C’est parti pour des éditions régulières de LUMASSAN
Cette édition de relance de ‘’LUMASSAN nouveau départ’’ a ainsi refermé ses portes après avoir fait de nombreux heureux parmi les cyclistes, mais surtout au rang des lutteurs. Une édition qui aura non seulement été - selon son promoteur - l’expression culturelle de toute la population du Nayala, mais aussi bénéficié de soutien placé, foi du co-parrain P. Ernest Yonli, « sous le signe de la solidarité avec le peuple san ». Ce dernier a saisi l’occasion pour exprimer son admiration à l’endroit de ce peuple qui a su perpétuer la lutte traditionnelle, cette valeur ancestrale. La lutte traditionnelle telle que pratiquée surtout dans les provinces de la Boucle du Mouhoun, du Sanguié et du Nayala, M. Yonli dira y voir une « activité hautement conviviale, hautement initiatrice de l’élévation des jeunes garçons à la maturité ». Pour lui en effet, la lutte traditionnelle est « le concentré de trois valeurs : c’est la coutume, c’est le sport, mais c’est aussi la modernité ». Et d’ajouter, « C’est quelque chose de très symbolique pour notre jeunesse, à savoir que pour être fort demain, il faut aller puiser des valeurs dans notre coutume, dans nos traditions. Ça magnifie le corps, ça donne de l’élégance. C’est aussi une valeur d’éducation à la détermination. C’est une leçon que nos ancêtres nous ont léguée et nous devons continuer à valoriser cette vertu ». Et, tout en relevant être « content » de ce que la jeunesse san « continue à vouloir garder, préserver et améliorer cette valeur ancestrale qu’est la lutte », le président du CES a lancé un appel « à toute la jeunesse du Burkina Faso de suivre l’exemple de détermination, de croyance aux valeurs ancestrales, de valorisation de notre patrimoine culturel que fait la jeunesse du Nayala ». En effet, et comme le précise le député Dala, « la force de LUMASSAN, c’est la jeunesse. Le LUMASSAN repose sur cette jeunesse, et la jeunesse croit aussi au LUMASSAN ». Et le maire de la commune de Toma, Bonaventure Toé, de dire que la renaissance de LUMASSAN est venue galvaniser la jeunesse.
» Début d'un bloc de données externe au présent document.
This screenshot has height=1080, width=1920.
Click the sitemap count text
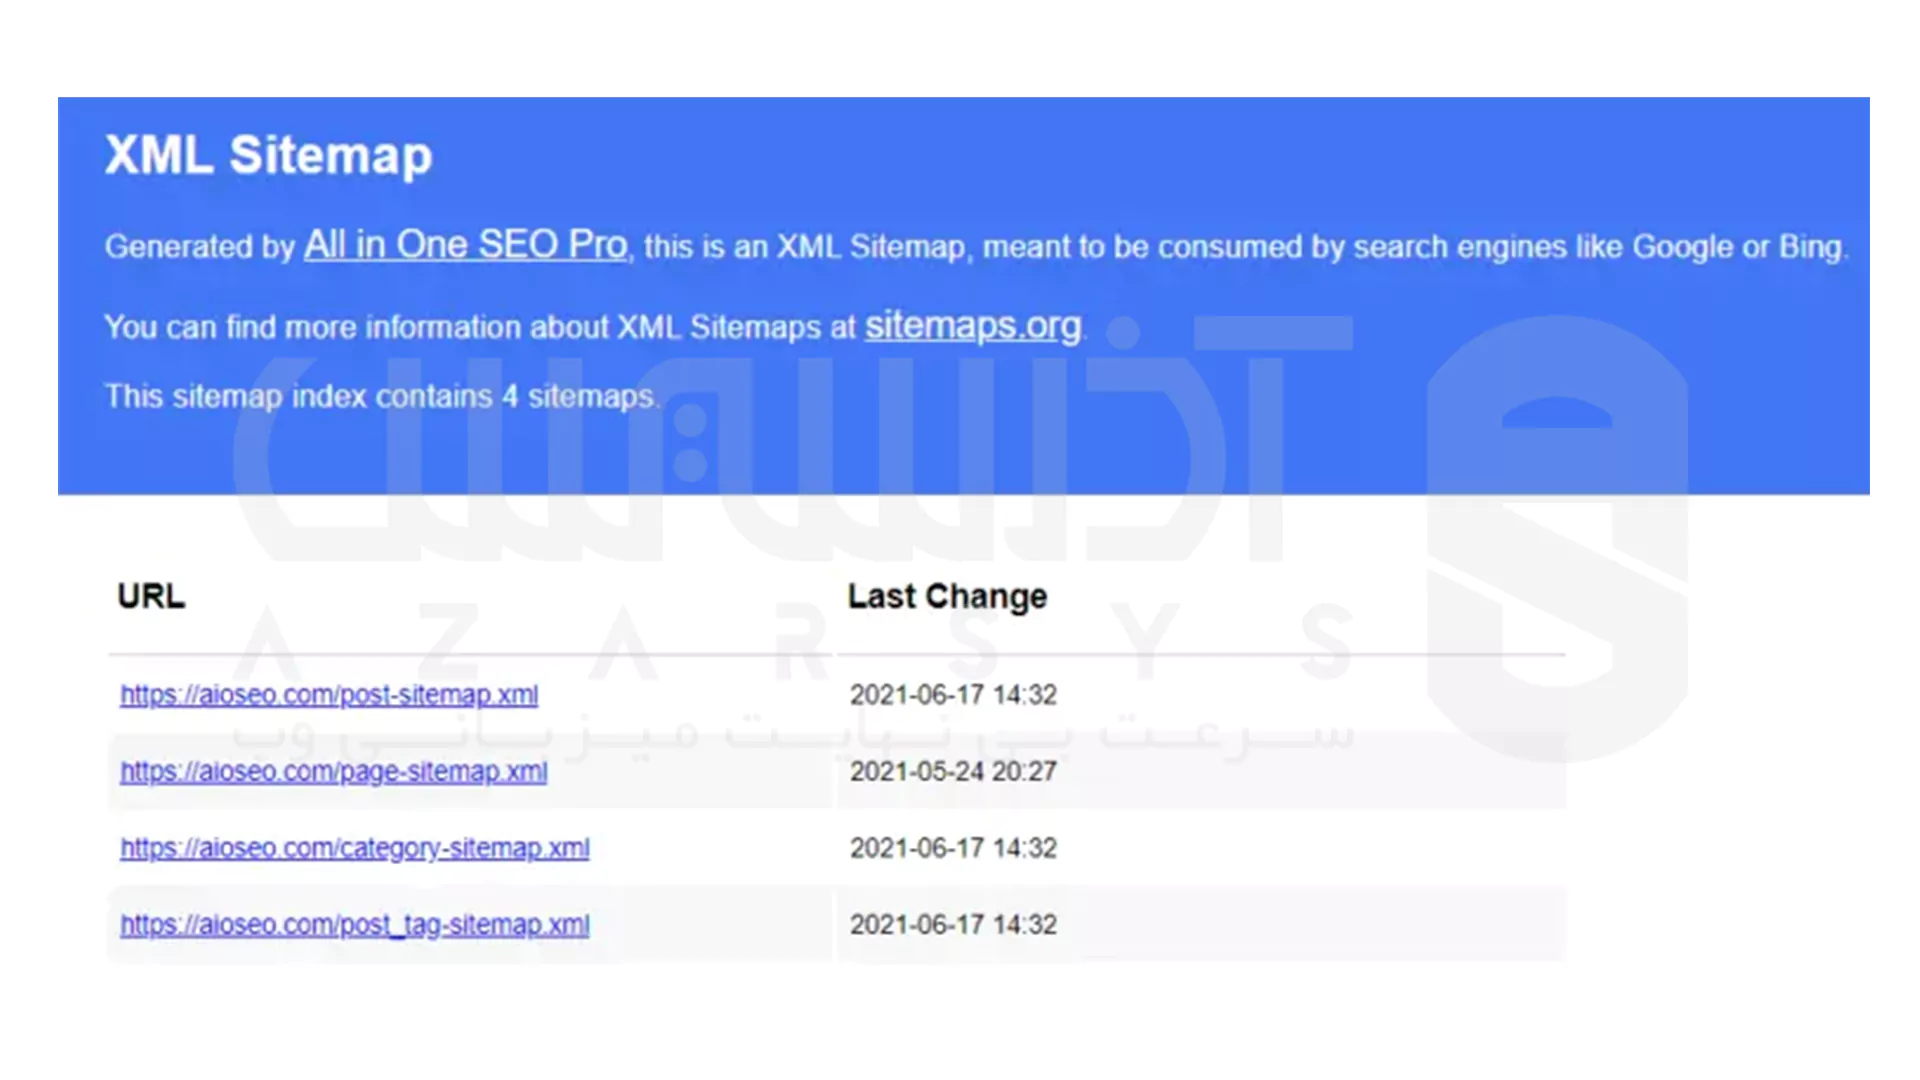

Les couleurs des prochaines éditions …
S’adressant particulièrement à cette jeunesse, M. Dala dira en langue locale san, « il vous appartient de faire en sorte que désormais, personne ne puisse bloquer la tenue régulière de LUMASSAN ». Mais l’on ne saura pas, qui l’avait bloquée de 2003 à 2013. Pour sa part, la volonté de tourner définitivement la léthargie d’une dizaine d’année est clairement affichée. C’est du moins, l’assurance qu’il a exprimée. On peut donc espérer que le LUMASSAN aura une longue suite, en beaucoup d’autres éditions.
Pour cette suite, le président du CES préconise de dépasser la lutte des jeunes seuls, pour organiser un gala de lutte des anciens. « Ce sont les anciens qui vont ouvrir l’édition de l’année prochaine », a-t-il déjà annoncé. Et le promoteur de promettre, « L’année prochaine, nous allons faire avec toutes les disciplines de LUMASSAN ».
En attendant, c’est un promoteur particulièrement comblé, qui a tenu à « remercier sincèrement » tous ceux qui ont aidé à la tenue de la présente édition, en particulier Soungalo Ouattara, le président de l’Assemblée nationale et président de la présente édition de relance, ainsi que les parrains P. Ernest Yonli et François Compaoré.